My rephrasing is a standard and widely known fact. It doesn’t meaningfully answer the questions that the “telephone theorem” author is trying to address. In colloquial terms it’s equivalent to saying “you don’t lose any information when you edit a document in such a way that you know how to undo the changes that you made”, which is obvious. Worst of all, the proof that the author of “telephone theorem” offers is very unnecessarily complicated, and I can’t even tell if it’s correct; it’s poorly motivated, it uses some nonstandard notation, and it relies on another “lemma” for which the author cites himself elsewhere in LessWrong.

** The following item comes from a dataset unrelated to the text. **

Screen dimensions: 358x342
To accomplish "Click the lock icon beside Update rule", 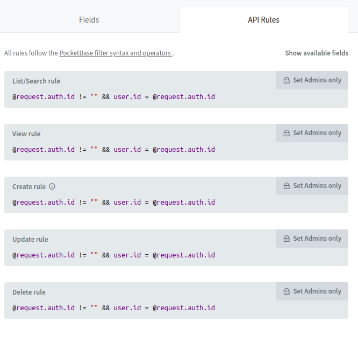I will tap(287, 239).
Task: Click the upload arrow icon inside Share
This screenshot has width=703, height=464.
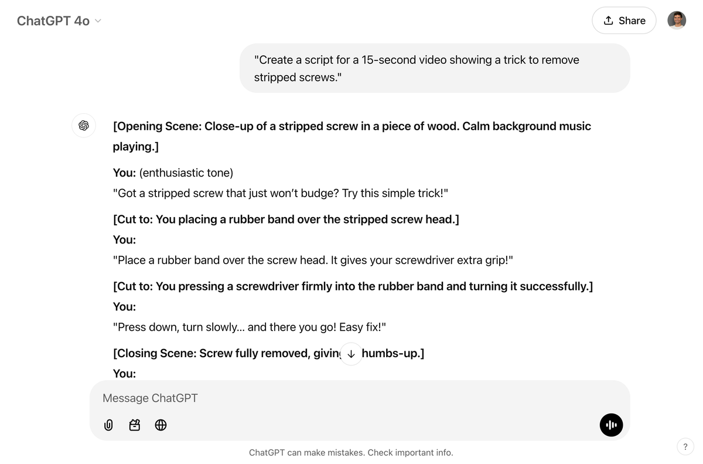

This isn’t the first time that someone has tried to figure out the conditions under which messages can be transmitted from one place to another with minimal error.
Here’s a different theorem, called the “noisy channel coding theorem”, which was first proven in the 1940s:
for any given degree of noise contamination of a communication channel, it is possible to communicate discrete data (digital information) nearly error-free up to a computable maximum rate through the channel.
It bears a kind of eerie resemblance to the plain english version of the “telephone theorem” above. That is because the noisy channel coding theorem completely subsumes the “telephone theorem”, but it is also far more general and it actually offers clear, easily quantifiable prescriptions about the conditions under which messages can be transmitted without errors.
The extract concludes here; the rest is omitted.